#### Instructions to follow
Nothing but the lines from the one including "Given: Open the Problems panel tab" through the last line of the entries, restated exactly, should appear in the answer; omit the pictures.

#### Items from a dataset
%%

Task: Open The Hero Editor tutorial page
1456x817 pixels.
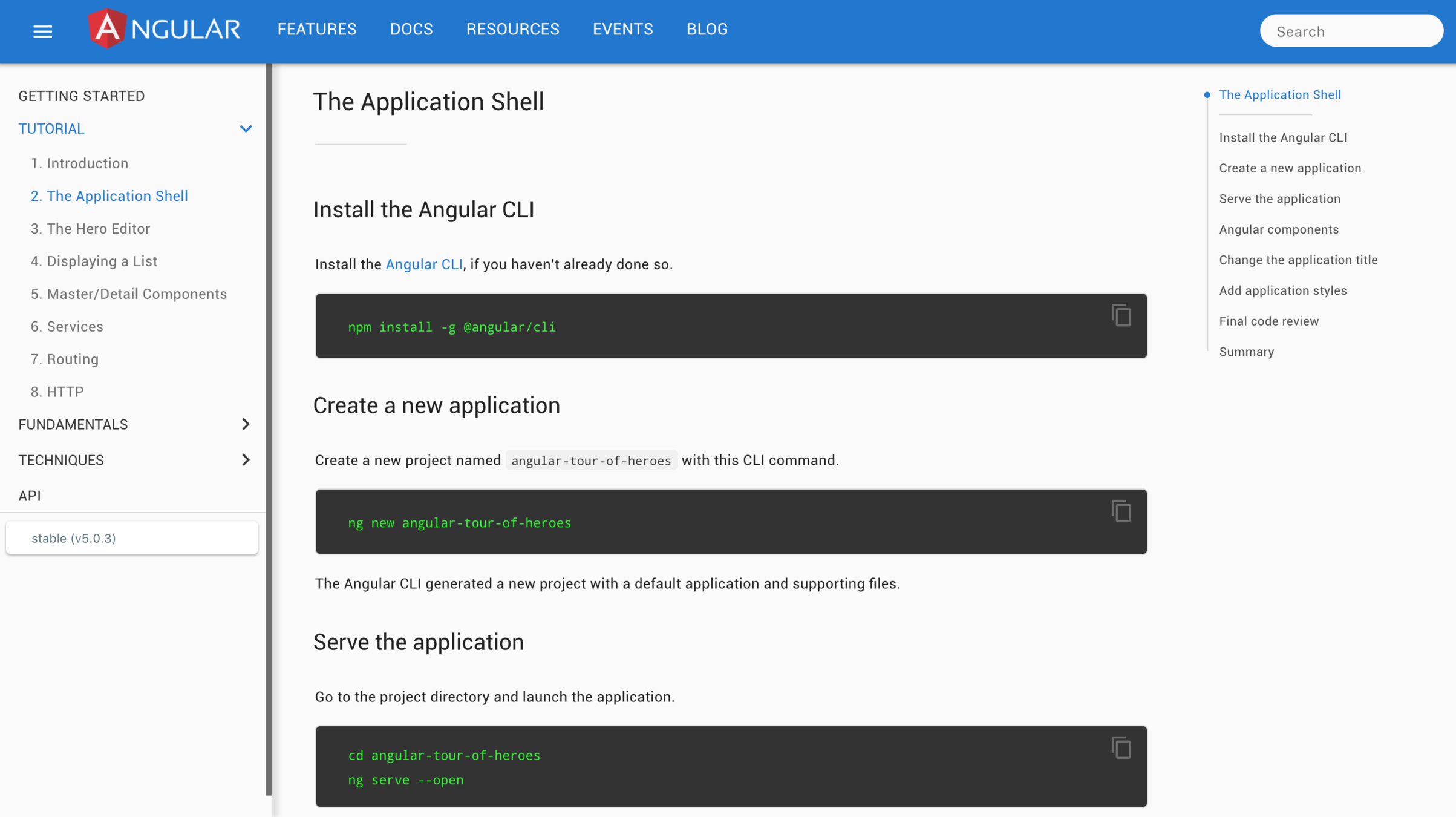Action: [90, 229]
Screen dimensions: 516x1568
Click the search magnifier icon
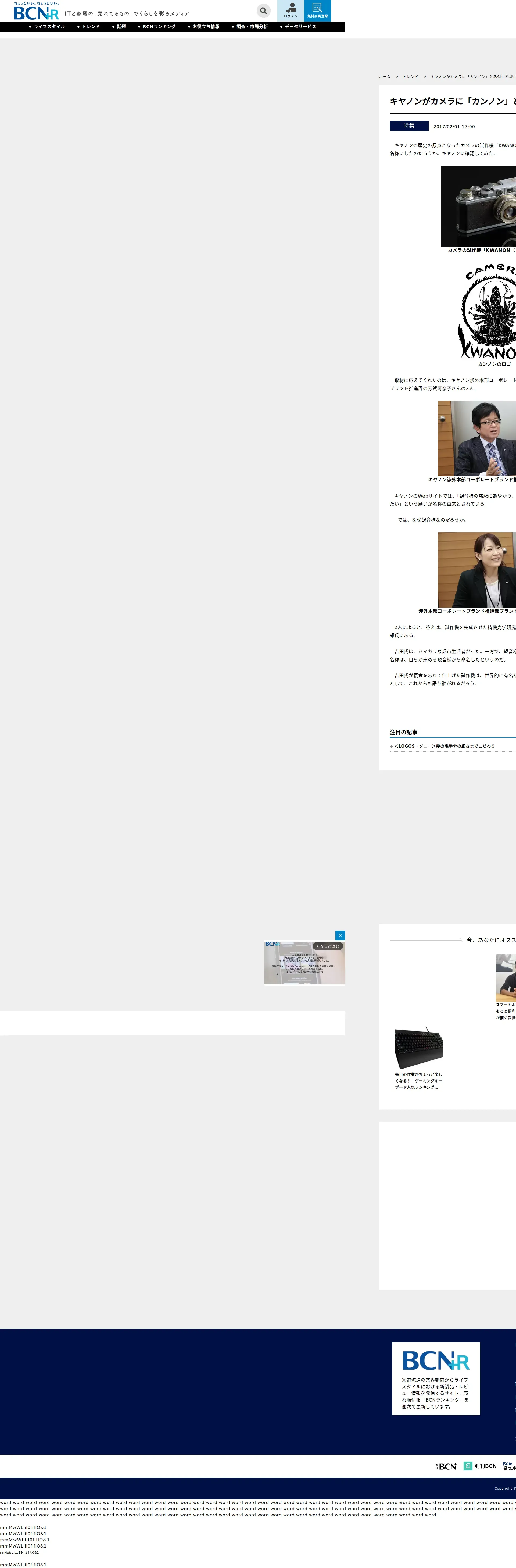(x=263, y=10)
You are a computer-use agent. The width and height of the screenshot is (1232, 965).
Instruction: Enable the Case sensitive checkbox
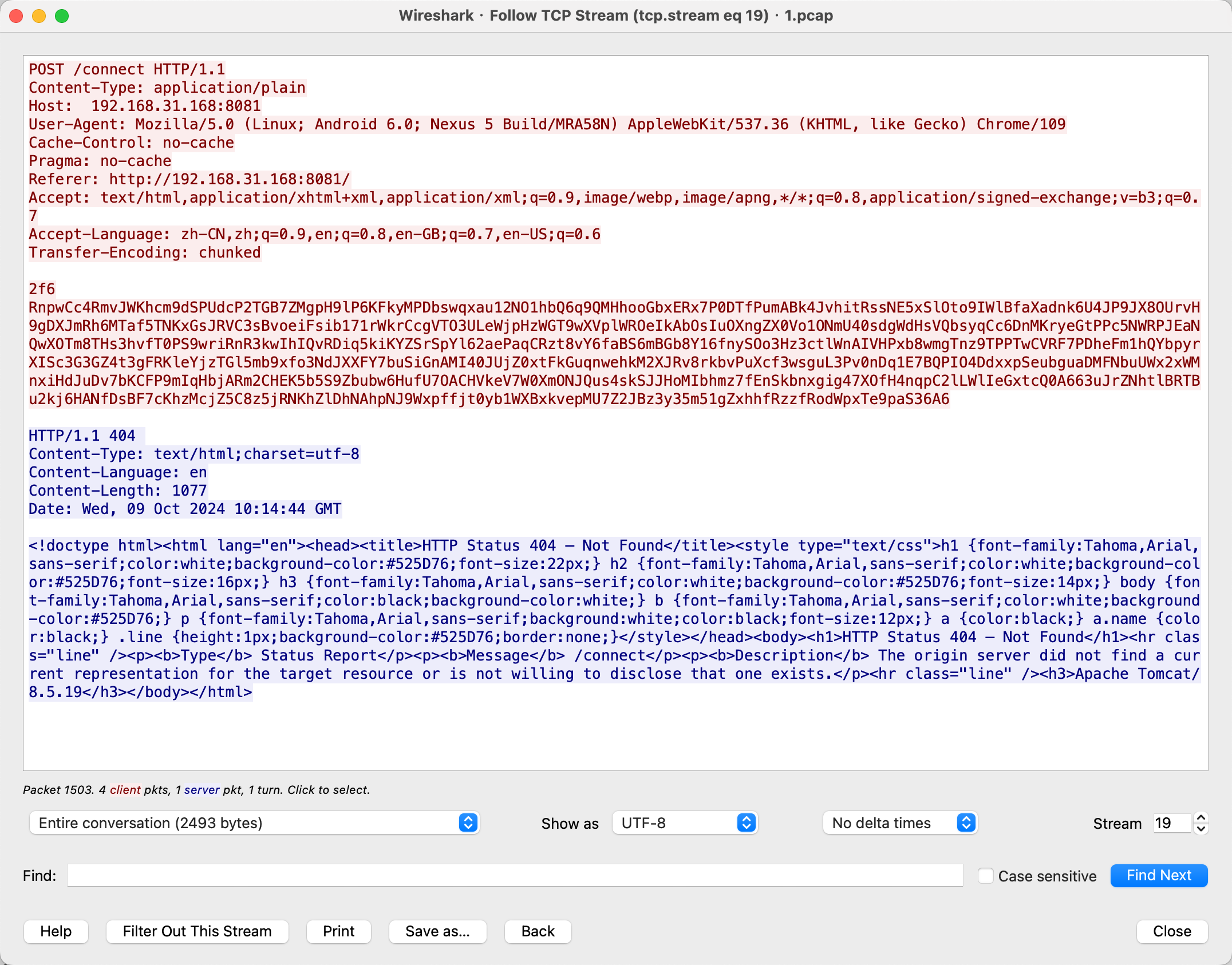pyautogui.click(x=985, y=876)
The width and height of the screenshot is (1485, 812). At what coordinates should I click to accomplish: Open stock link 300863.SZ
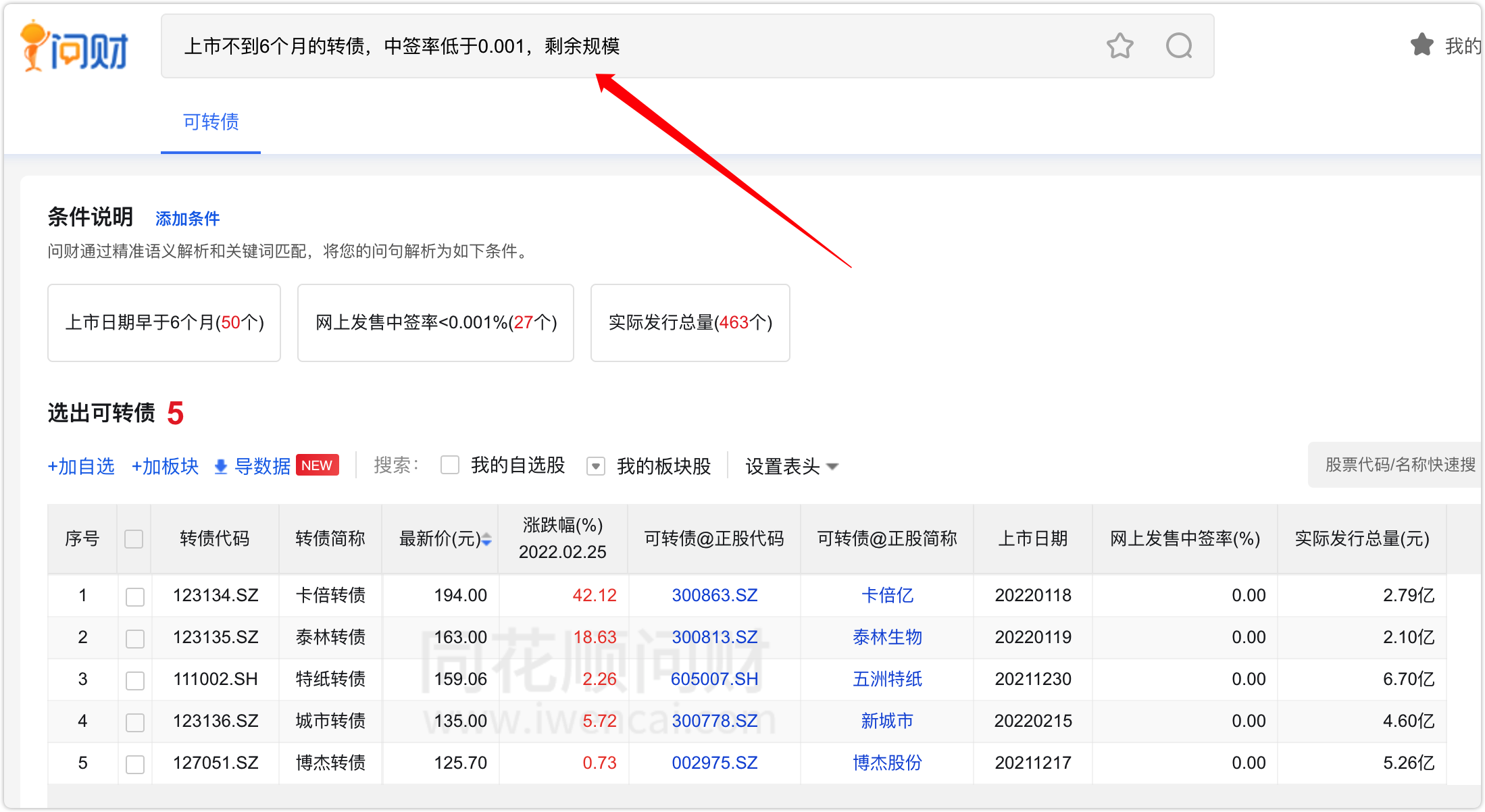[714, 595]
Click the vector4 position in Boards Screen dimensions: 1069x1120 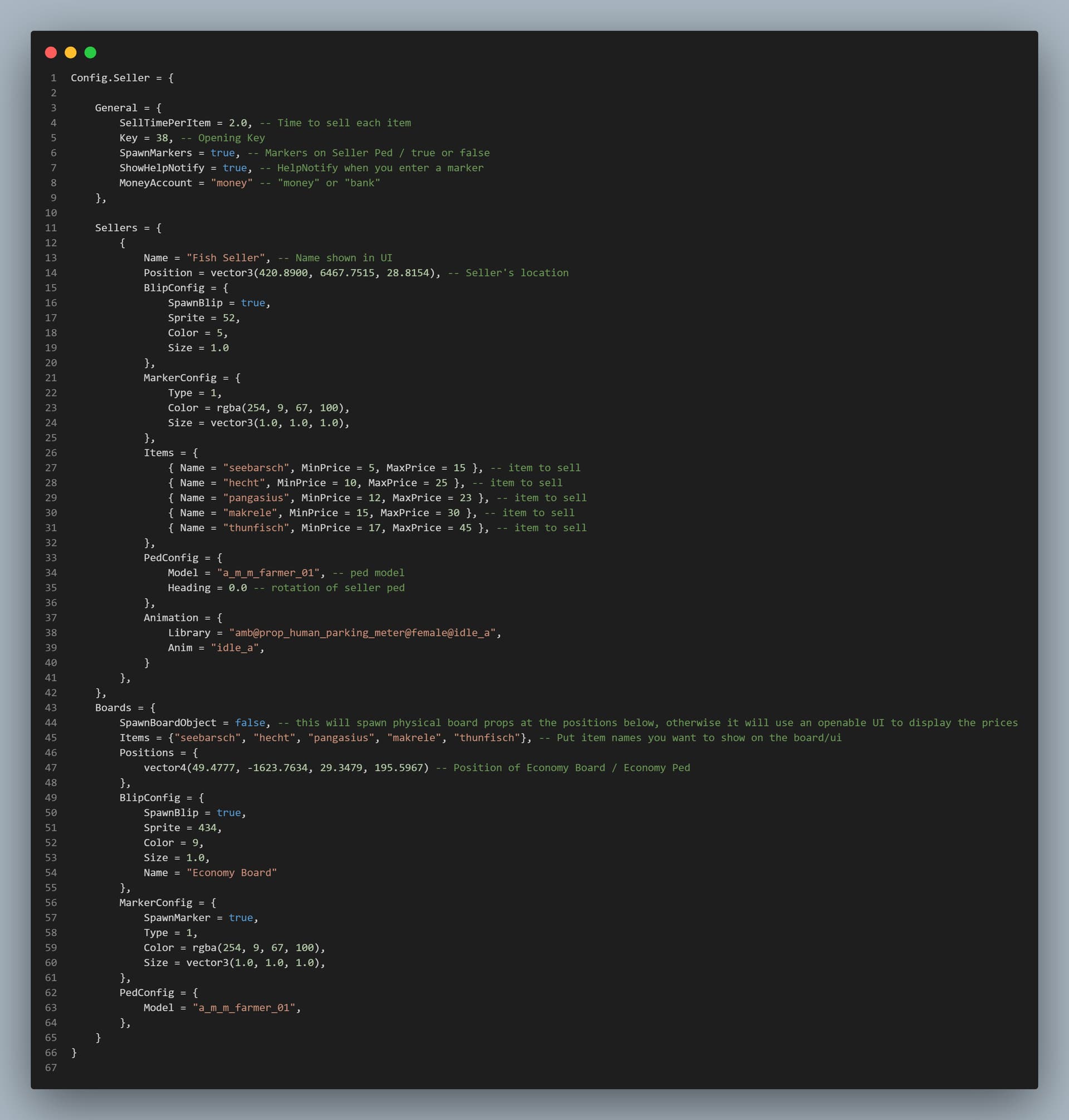[286, 767]
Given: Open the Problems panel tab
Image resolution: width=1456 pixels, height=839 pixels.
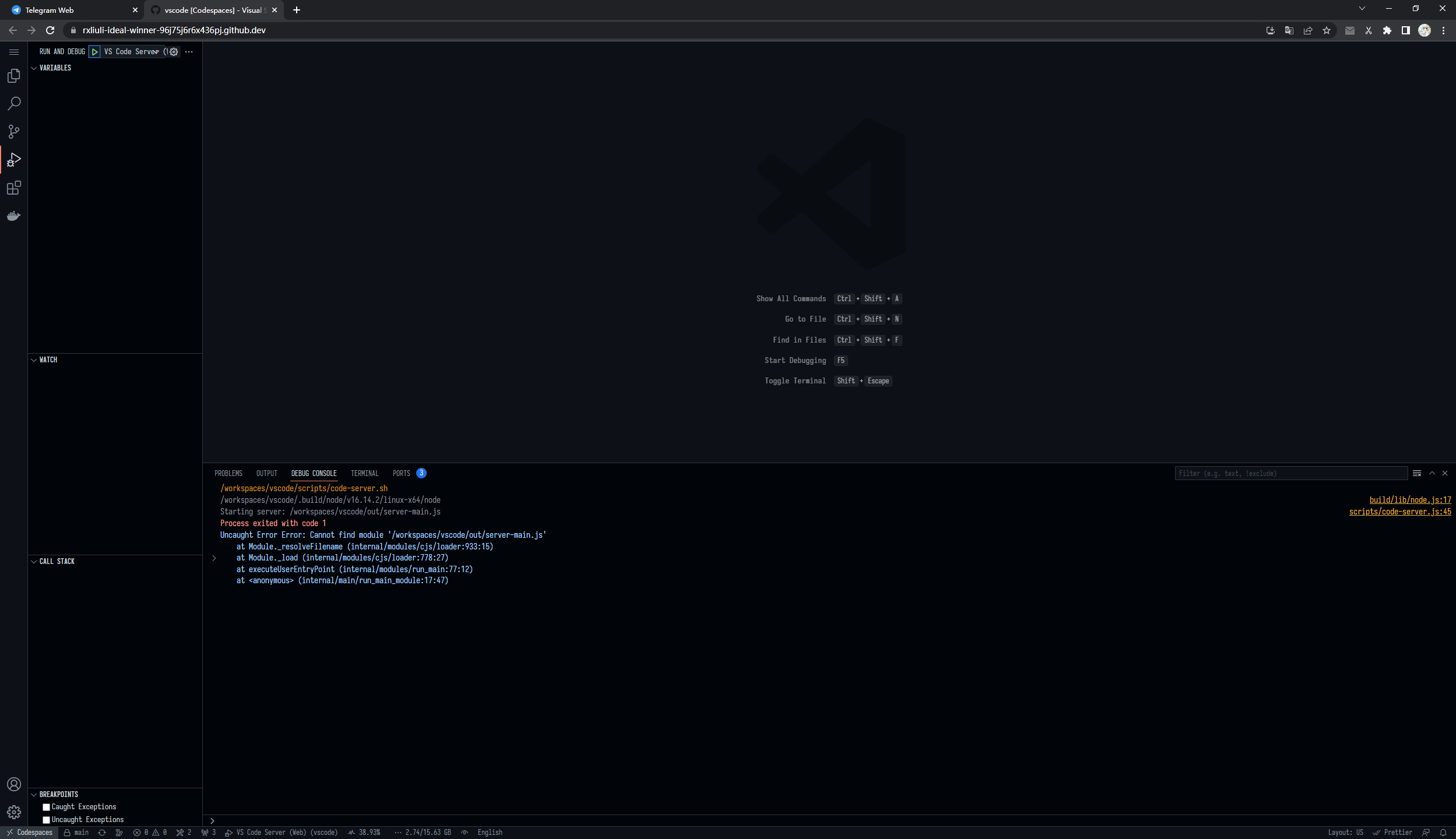Looking at the screenshot, I should (x=228, y=473).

%%

#### Answer below
Given: Open the Problems panel tab
Image resolution: width=1456 pixels, height=839 pixels.
Looking at the screenshot, I should (x=228, y=473).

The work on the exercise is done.